___ Source records ___
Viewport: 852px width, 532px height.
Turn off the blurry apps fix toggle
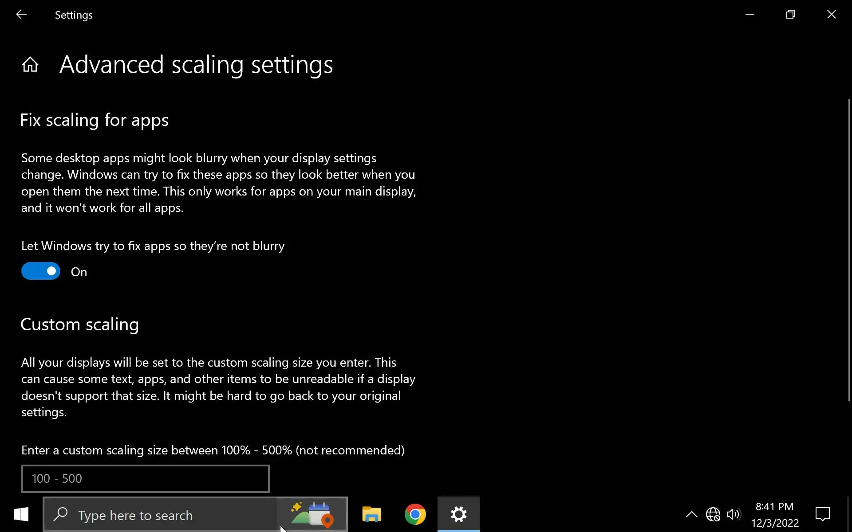(x=41, y=271)
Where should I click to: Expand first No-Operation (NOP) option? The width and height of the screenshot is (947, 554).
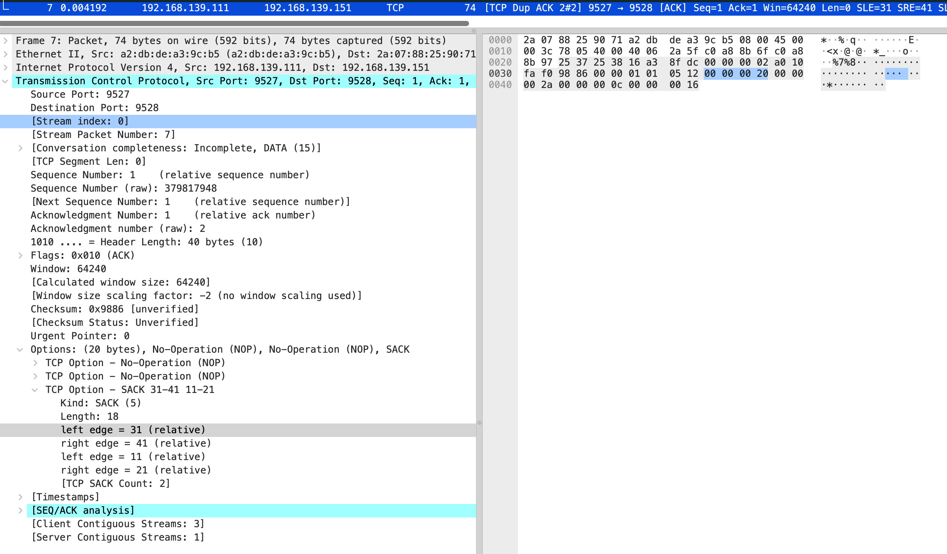pos(35,363)
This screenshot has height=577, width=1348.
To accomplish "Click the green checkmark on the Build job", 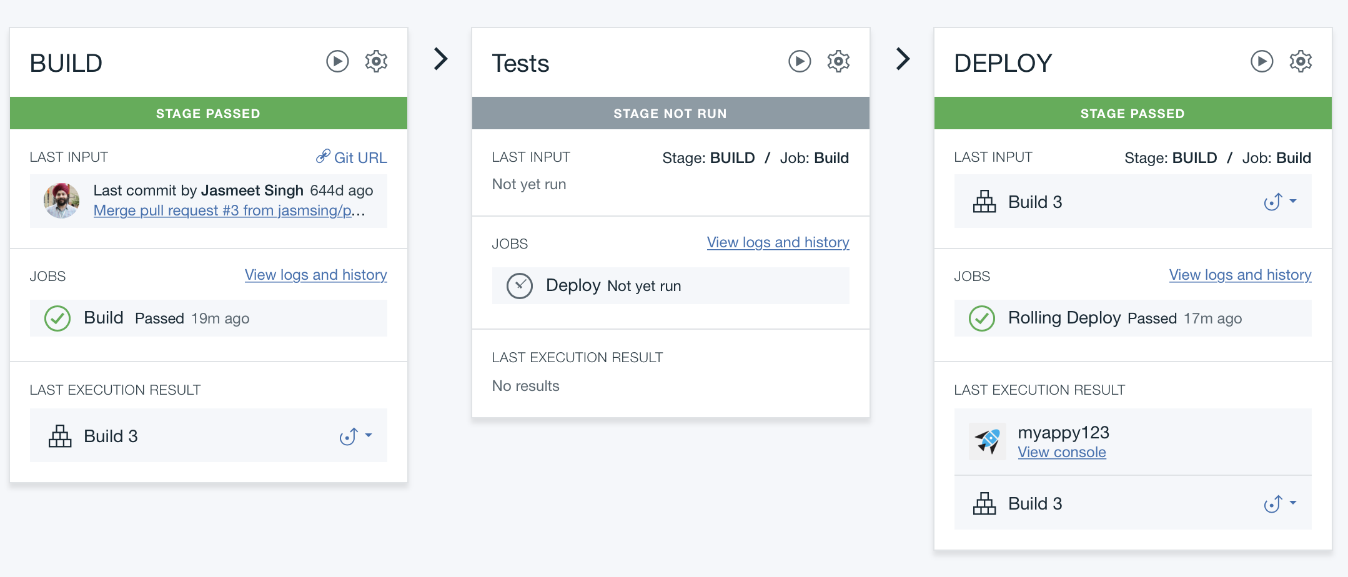I will click(x=57, y=318).
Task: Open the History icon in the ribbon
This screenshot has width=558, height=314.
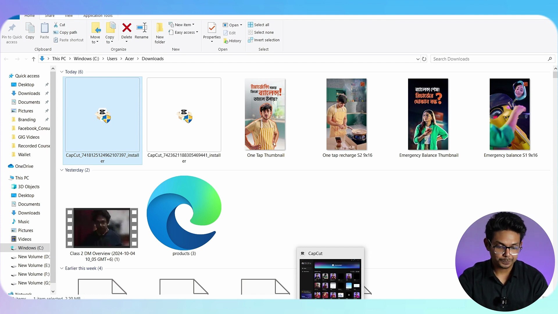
___
▶ **Exercise objective**: Please filter the listing down to lines that include the word "This".

▶ **Problem solution**:
This screenshot has height=577, width=1348.
This screenshot has width=558, height=314.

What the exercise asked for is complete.